3. Cithak dipasangkan pada tengah dahi dan kedua alis

Bentuknya belah ketupat berukuran kecil, dipasangkan pada tengah dahi dan kedua alis mempelai perempuan, disebut dengan cithak. Letaknya harus lurus dan simetris karena menyimbolkan pagar dari sesuatu yang jahat.

4. Gelung bokor dan gajah ngoling

Gelung bokor semacam hiasan sanggul dengan buntalan rambut yang berukuran lebih kecil. Bentuknya bulat dan dipasangkan bersama rambut asli pengantin. Gelung ini terdiri dari rangkaian daun pandan yang dirajang halus kemudian dibentuk bulat kemudian ditutup dengan rangkaian bunga melati.
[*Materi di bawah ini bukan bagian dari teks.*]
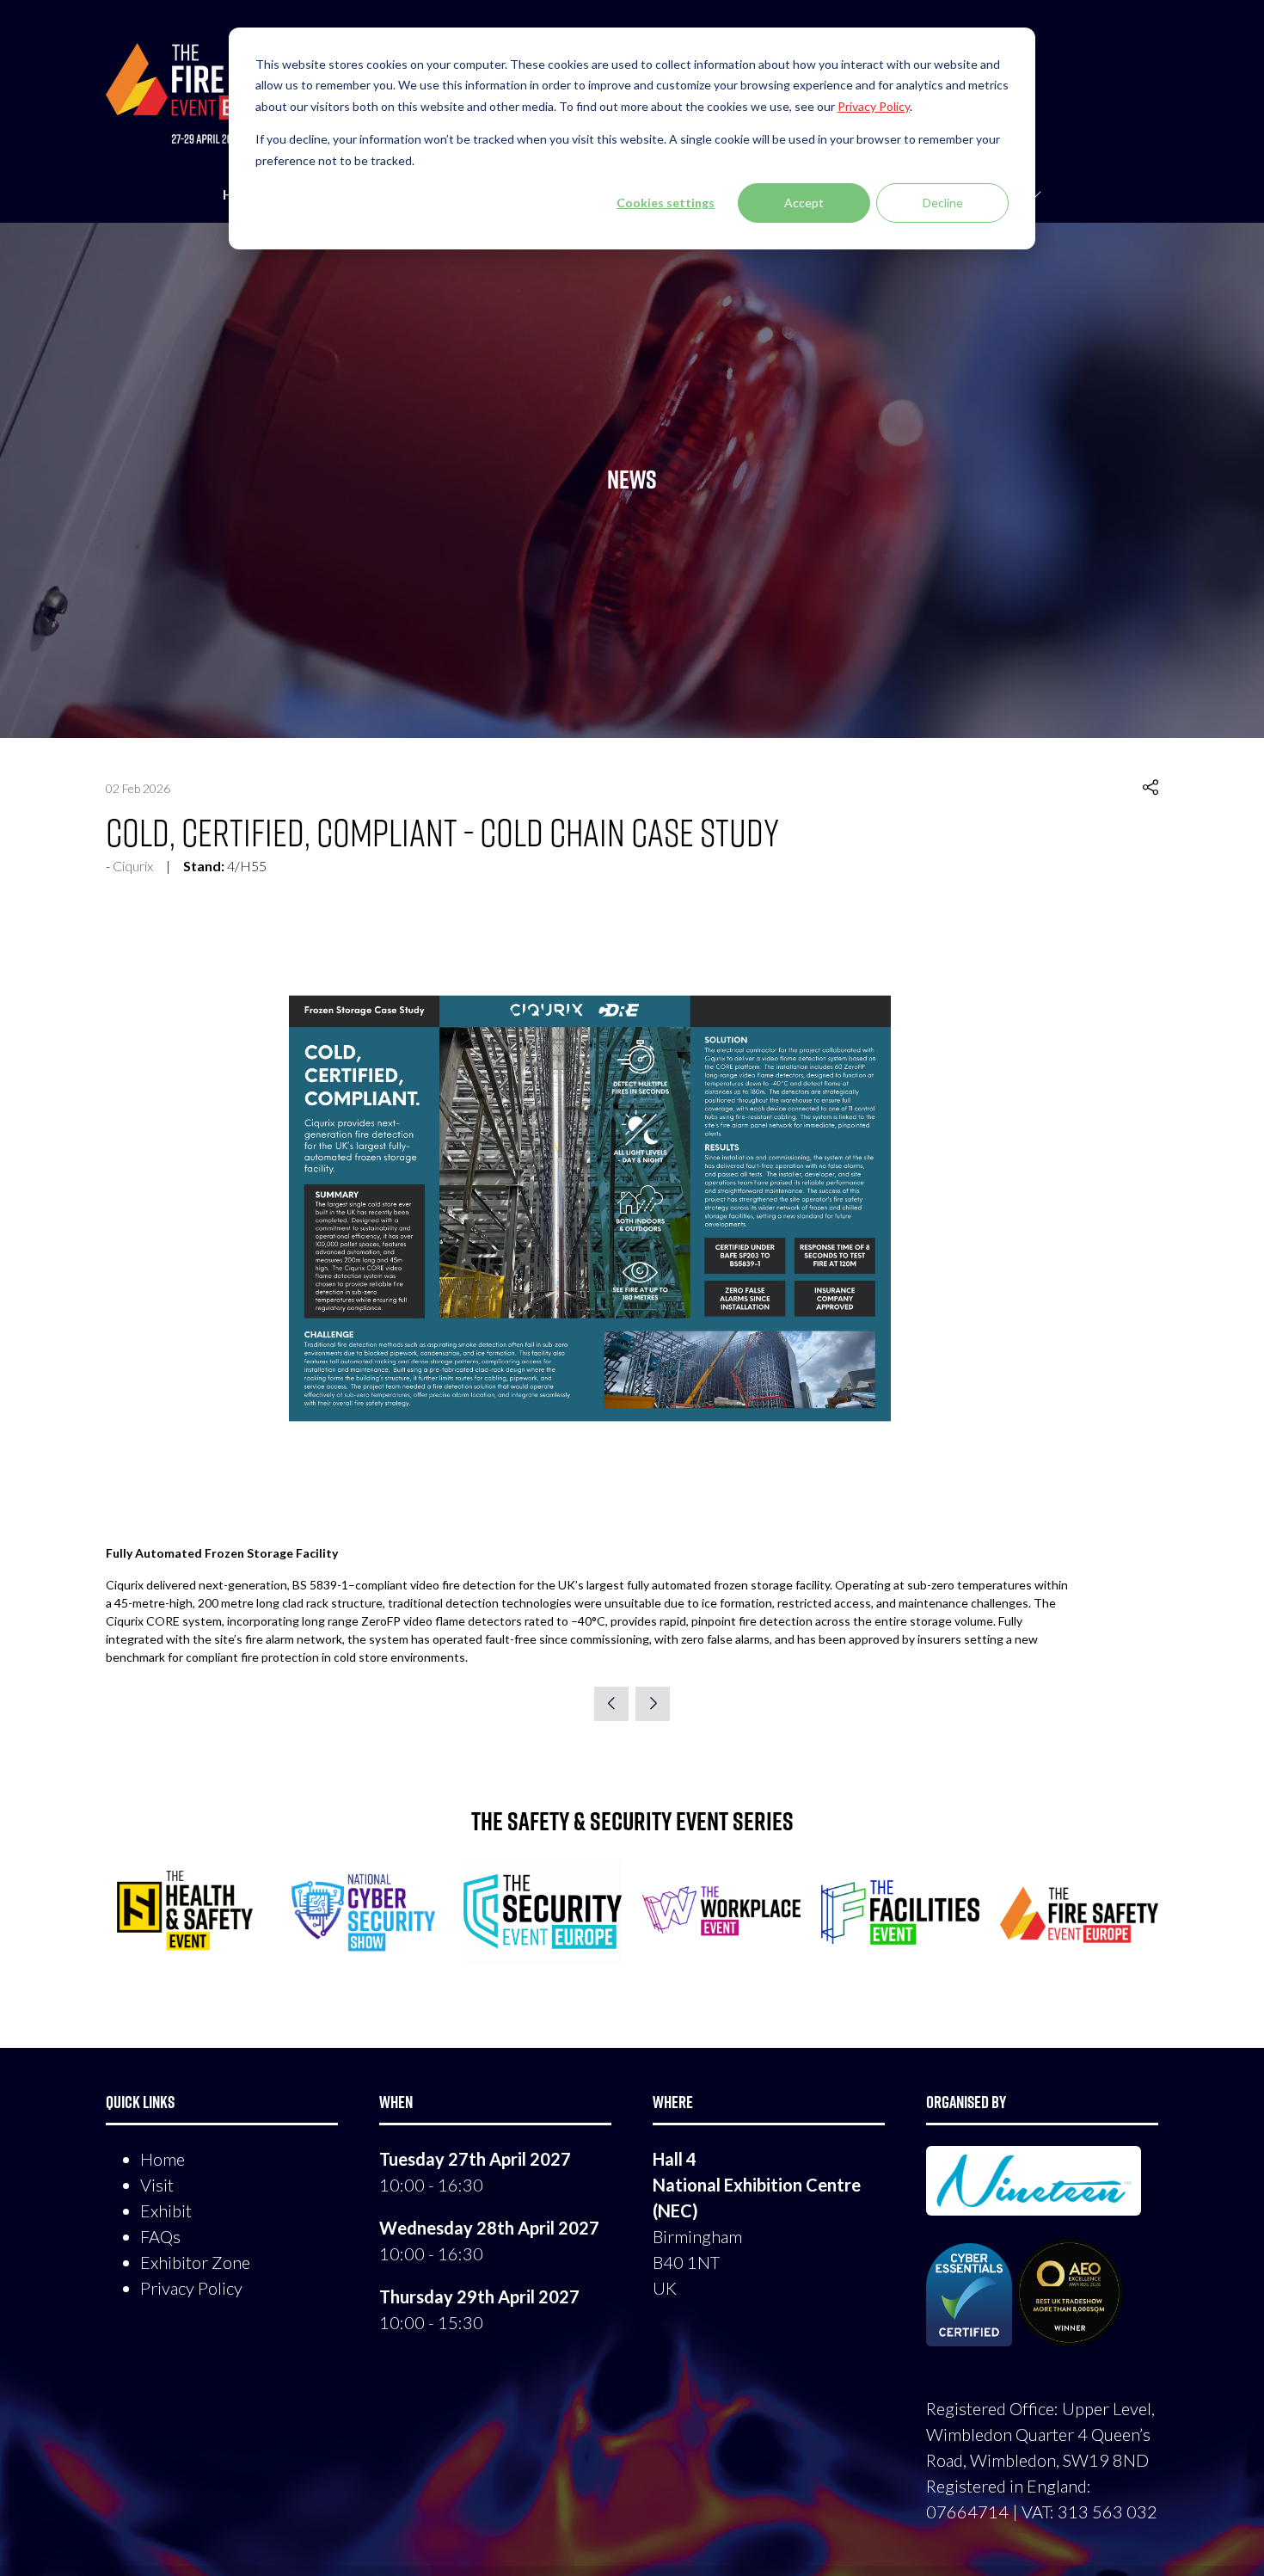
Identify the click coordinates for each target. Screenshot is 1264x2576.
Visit (157, 2184)
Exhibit (166, 2210)
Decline (943, 202)
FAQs (160, 2236)
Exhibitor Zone (195, 2262)
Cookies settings (666, 202)
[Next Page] (652, 1704)
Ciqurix (133, 866)
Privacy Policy (191, 2288)
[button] (1150, 788)
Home (162, 2159)
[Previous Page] (611, 1704)
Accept (804, 202)
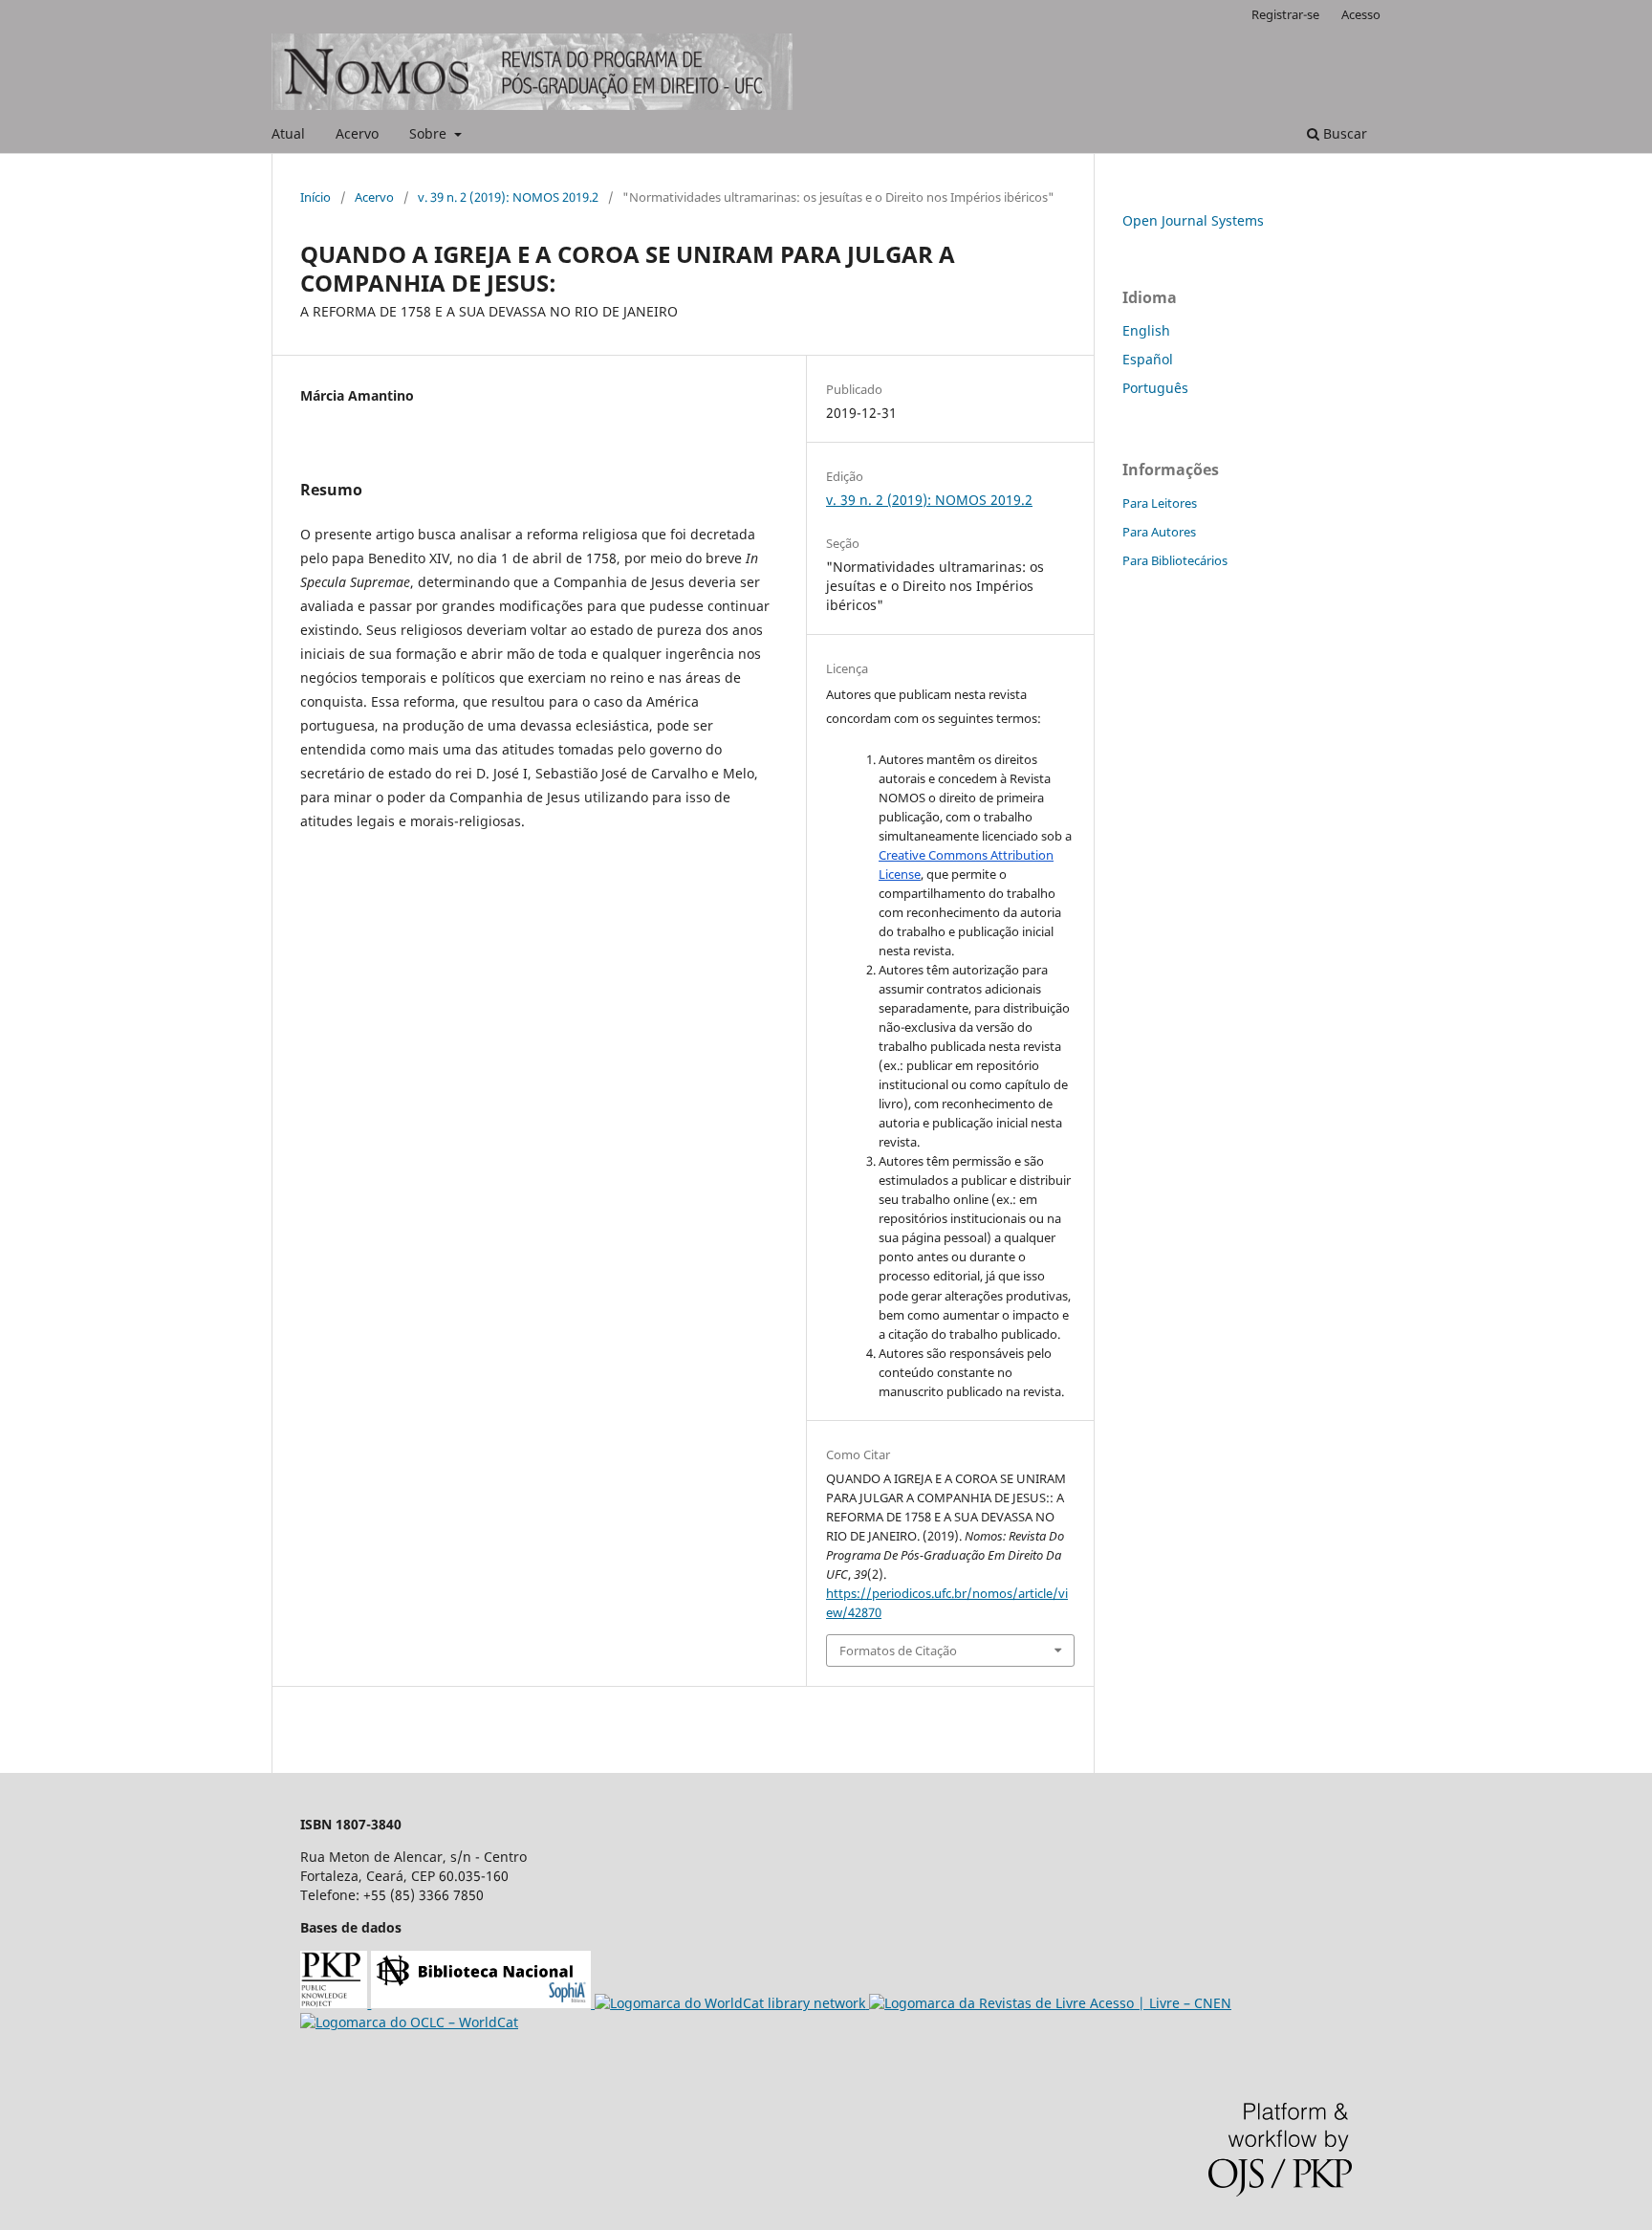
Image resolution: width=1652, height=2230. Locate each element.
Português (1155, 388)
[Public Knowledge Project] (335, 2003)
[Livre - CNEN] (1050, 2003)
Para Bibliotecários (1175, 560)
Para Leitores (1159, 503)
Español (1147, 359)
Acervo (357, 133)
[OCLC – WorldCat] (409, 2022)
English (1146, 330)
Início (315, 197)
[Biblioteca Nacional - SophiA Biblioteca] (483, 2003)
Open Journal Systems (1193, 220)
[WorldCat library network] (732, 2003)
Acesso (1360, 14)
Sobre (429, 133)
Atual (288, 133)
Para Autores (1159, 531)
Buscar (1343, 133)
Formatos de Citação (898, 1650)
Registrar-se (1285, 14)
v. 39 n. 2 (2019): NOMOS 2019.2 (508, 197)
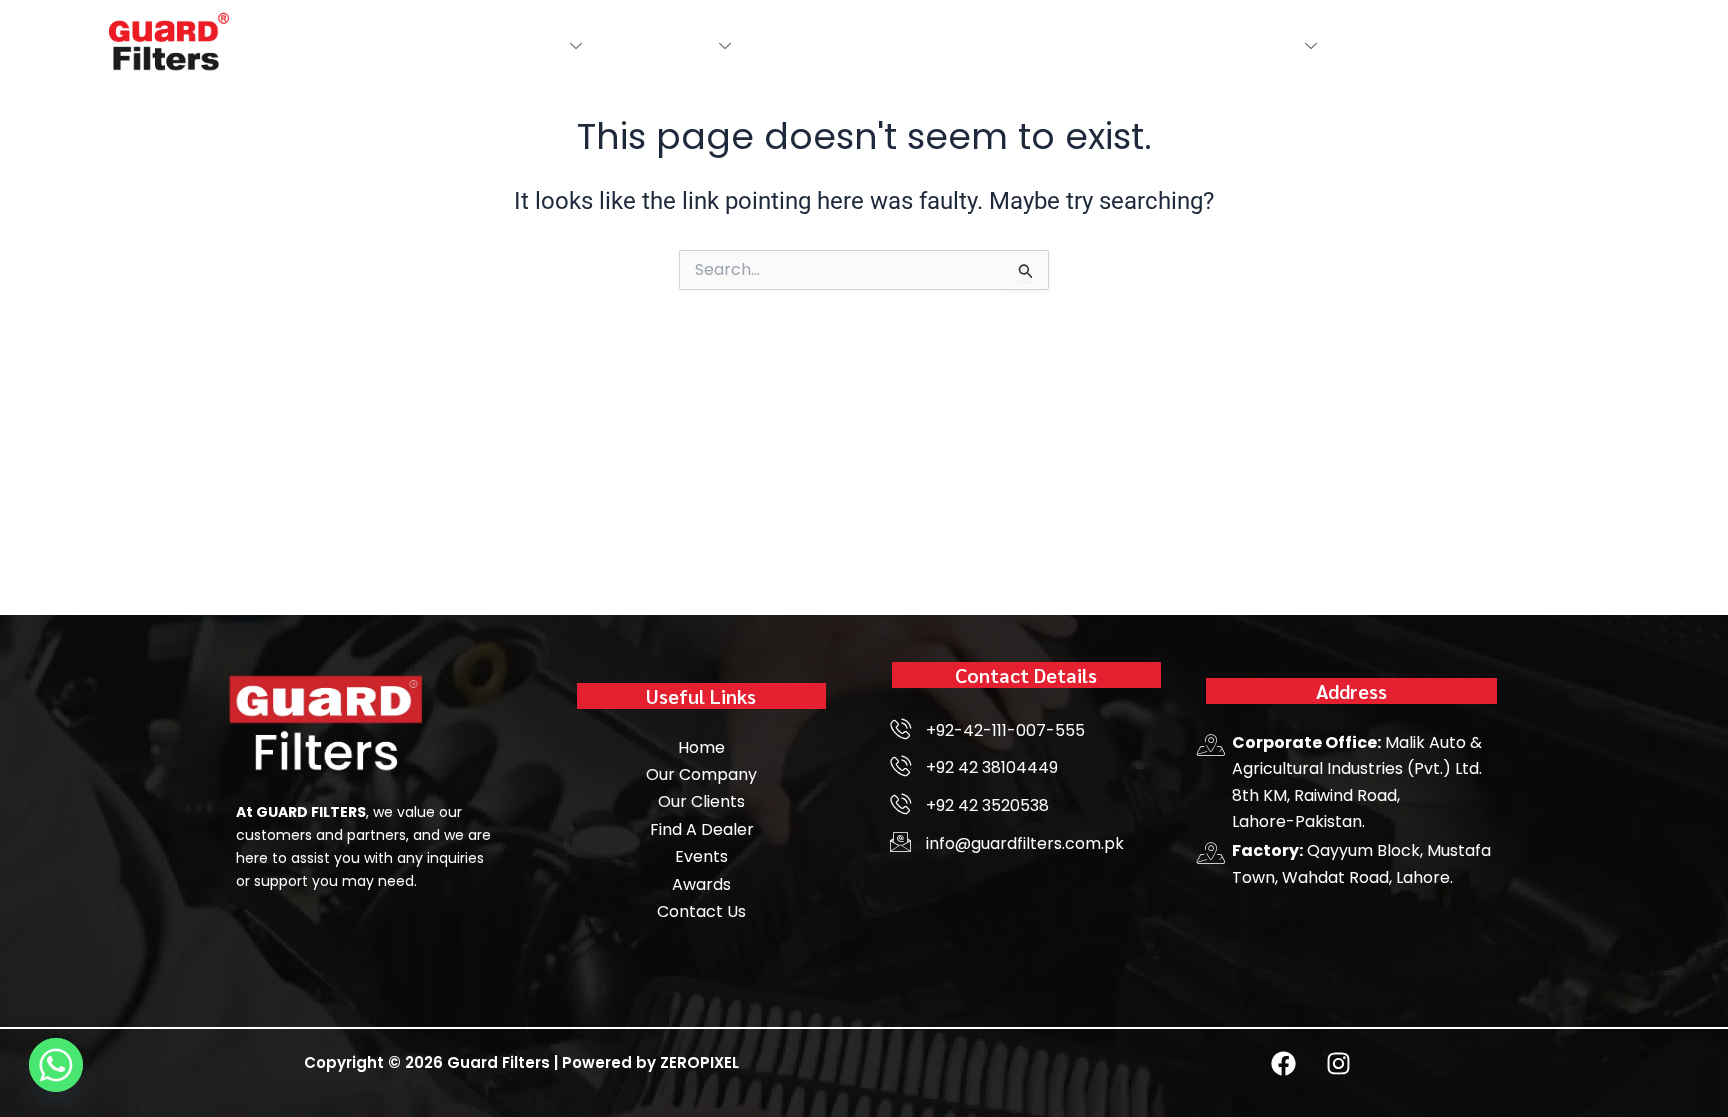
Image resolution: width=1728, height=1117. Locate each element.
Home (440, 45)
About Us (521, 45)
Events (903, 45)
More (1273, 45)
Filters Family (653, 45)
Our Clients (1076, 45)
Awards (980, 45)
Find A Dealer (803, 45)
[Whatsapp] (56, 1065)
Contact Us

Bagian bawah dijuntaikan rajangan daun pandang memanjang seperti ekor kuda, disebut gajah ngoling. Kedua ornamen hiasan kepala ini, menyimbolkan pengetahuan yang sudah dicapai dan disimpan selama hidup.

5. Centhung

Hiasan ini berujung melengkung dipasang di pangkal penunggul. Centhung merupakan simbol alam pikiran manusia yang ditujukan kepada Sang Maha Kuasa.

6. Sumping dan subang ronyok menghias telinga

Hiasan yang disebut sumping dipasangkan di atas telinga kanan dan kiri, terbuat dari daun pepaya muda. Maknanya, memperjelas pengengaran, melunakkan suara yang dipengaruhi emosi buruk, dan memetik hikmah dari hal-hal yang didengar. Sedangkan subang ronyok, ialah hiasan pada telinga terbuat dari sepuhan warna emas menggambarkan meningkatnya pengetahuan manusia dalam kehidupan dan keabadian.

7. Cundhuk mentul

Lima buah hiasan yang didesain mirip seperti tangkai bunga, disebut cunduk mentul. Dipasangkan bagian atas sanggul dan menyimbolkan penguasaan atas hawa nafsu sehingga menjadi perempuan utama.

Melansir ulasan Sri Widayanti dalam Tinjauan Filsafat Seni Terhadap Tata Rias dan Busana Pengantin Paes Ageng Kanigaran Gaya Yogyakarta, Kamis, 8 Desember, rias wajah dan hiasan pada kepala memiliki unsur masing-masing. Semuanya memiliki makna yang mendalam. Seperti penitis yang menggambarkan harapan agar pengantin mencapai tujuan tepat, godheg untuk memaknai pengetahuan tentang asal-usul dan jalan kembali ke asal, prada tentang keagungan, dan kinjengan berkaitan dengan keuletan hidup.

Menurut Wigung Wratsangka, wedding organizer untuk pernikahan Kaesang Pangarep dan Erina Gudono, sang pengantin perempuan akan mengenakan Paes Ageng Kebesaran atau Keprabon. Paes ini, sejak Sultan Hamengku Buwono IX diperbolehkan dipakai oleh masyarakat luas sejak tahun 60-an.